§ SOAL DAN TUGAS
a - Menurut kutipan dokumen tentang perjalanan ke Dataran Tinggi Pangalengan, siapa pemilik pabrik pengupas padi besar Perboe?
b - Sebutkan semua pabrik yang disebut dalam kutipan dokumen tentang perjalanan ke Dataran Tinggi Pangalengan.

§ KUTIPAN DOKUMEN
::::::::

Sumber: Oost en West, 12 September 1947

Ditulis oleh D. N. Algooh.

Karena keadaan khusus, kami berkesempatan melakukan perjalanan ke daerah yang dulu begitu makmur, Dataran Tinggi Pangalengan. Jan Bandoeng berjalan di sepanjang jalan yang melewati arena balap, dan sedikit di luar batas kota, kerusakan mulai terlihat. Di sini terdapat pabrik tekstil, pabrik topi, dan pabrik pengupas padi besar Perboe, yang dimiliki oleh seorang Indonesia. Semua pabrik tersebut rusak parah. Begitu pula pabrik batu bata Bandoeng, di mana rumah administrator yang dijarah mencuat dari rerumputan; dinding-dinding tungku besar masih berdiri, tetapi sisanya telah lenyap. Dari tempat rekreasi Sang Koeriang hanya tersisa beberapa dinding. Dajeuh Kolot tidak ada lagi, semuanya hancur berantakan. Stasiun kereta api tidak lagi ditemukan, dan jembatan beton dan besi milik pemerintah kabupaten rusak parah. Kami mengunjungi makam-makam lama para Regent. Semuanya masih seperti dulu, dan pohon-pohon waringin yang besar menaungi tempat peristirahatan nenek moyang Regent Bandoeng.

Jembatan lengkung tua yang sempit di atas Sungai Tjitaroem telah hilang, dan insinyur militer dengan cerdik membuat jembatan darurat dari jembatan kereta api yang ada. Rel kereta api Bandjaran-Tjiwidej rusak di beberapa tempat. Dari kota kecil yang makmur Bandjaran, tidak banyak yang tersisa. Semua toko-toko Cina terbakar, begitu pula rumah wedana, kantor telepon, dan stasiun kereta api. Seperti yang diketahui, jalan pegunungan membelok ke kiri, dan di jalan samping menuju Stasiun Radio Malabar masih banyak lubang ranjau dan barikade. Tjikalong selamat, begitu pula pembangkit listrik tenaga air besar Lamadjang dan Plengan. Di atas bak penampungan air yang tinggi, di lereng hutan Gunung Tiloe, bendera tiga warna kami berkibar di udara pegunungan yang segar. Pasukan payung yang mencapai pembangkit listrik tenaga air ini melalui jalan hutan dan dengan cepat menguasainya, telah melakukan pekerjaan yang luar biasa.

::::::::

§ DATA YANG DISEDIAKAN

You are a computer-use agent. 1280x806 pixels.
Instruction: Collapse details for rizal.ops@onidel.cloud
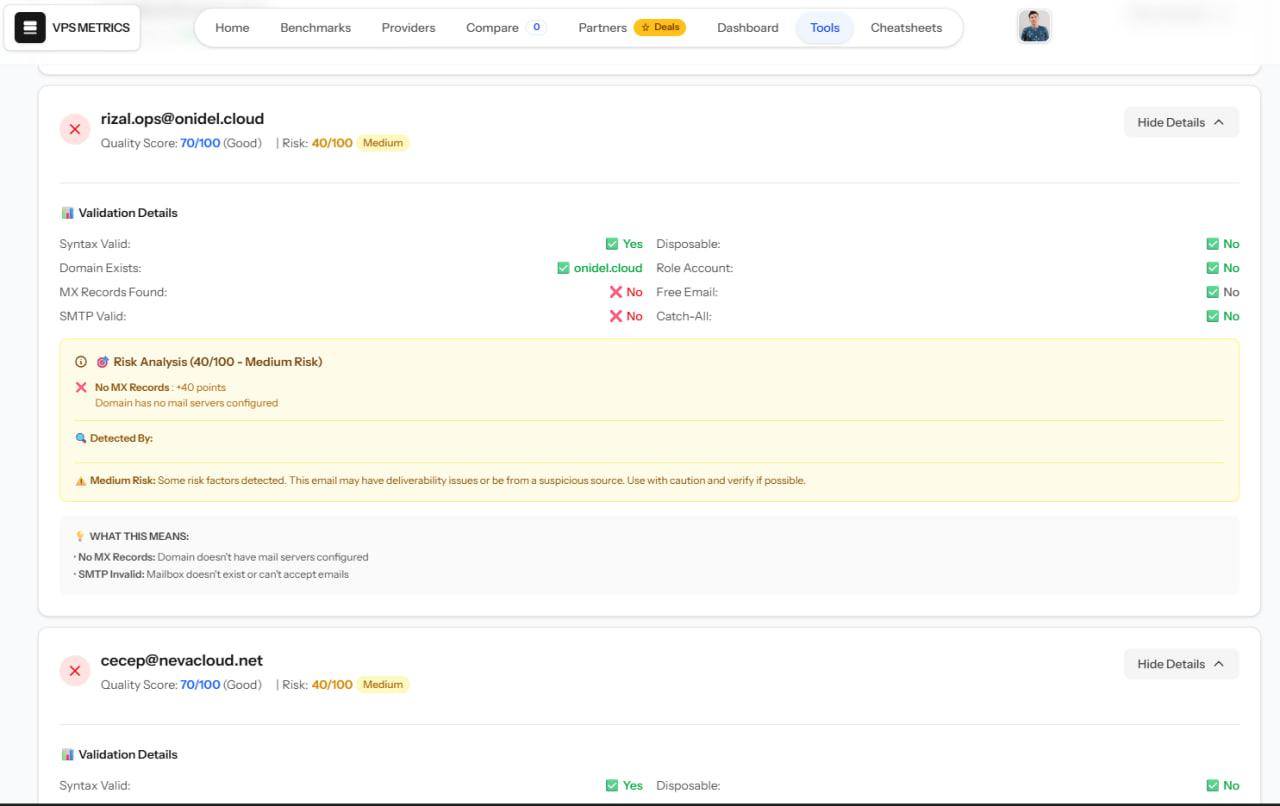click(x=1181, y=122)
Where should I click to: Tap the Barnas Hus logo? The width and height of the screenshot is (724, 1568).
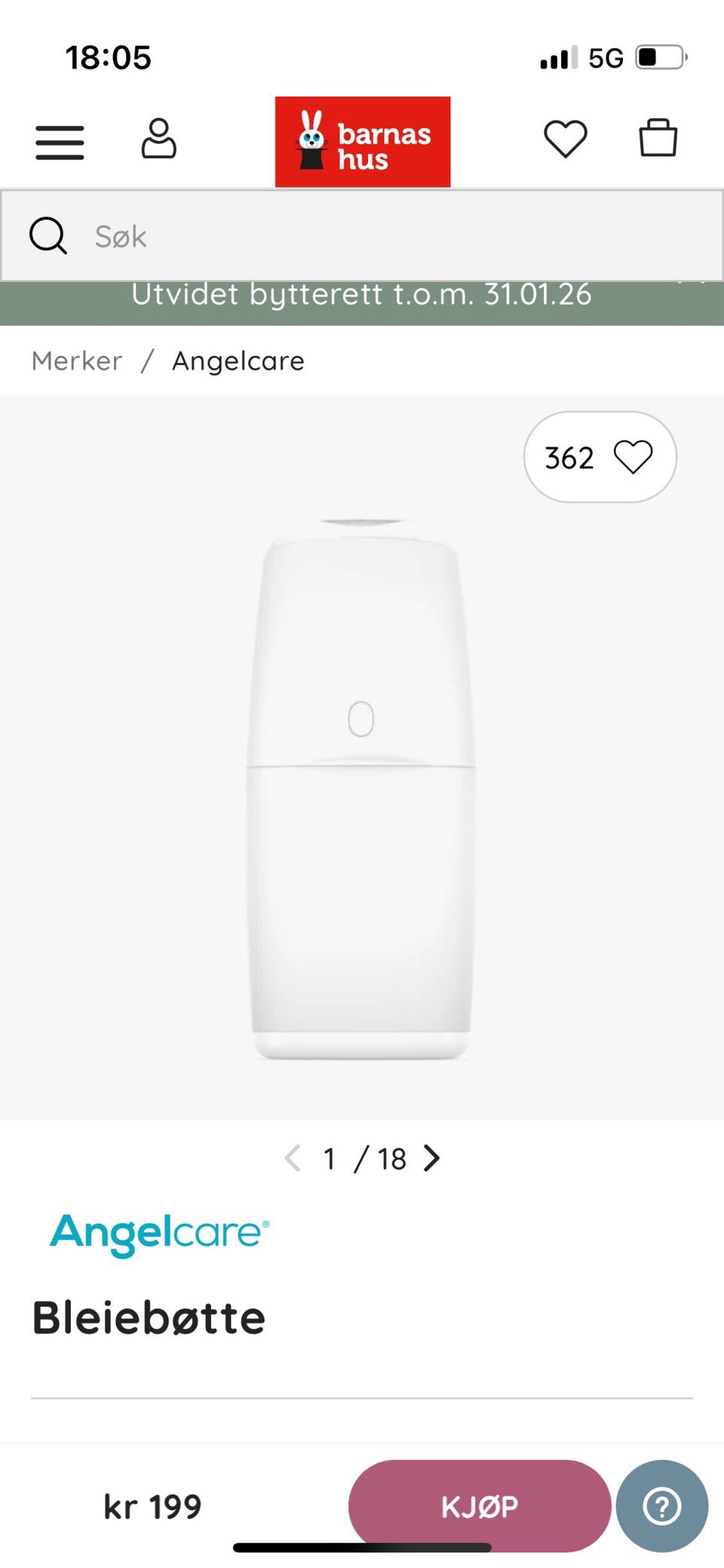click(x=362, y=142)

::::::::

§ JAWABAN SOAL
a - Pabrik pengupas padi besar Perboe dimiliki oleh seorang Indonesia.

b -
- Pabrik tekstil
- Pabrik topi
- Pabrik pengupas padi besar Perboe
- Pabrik batu bata Bandoeng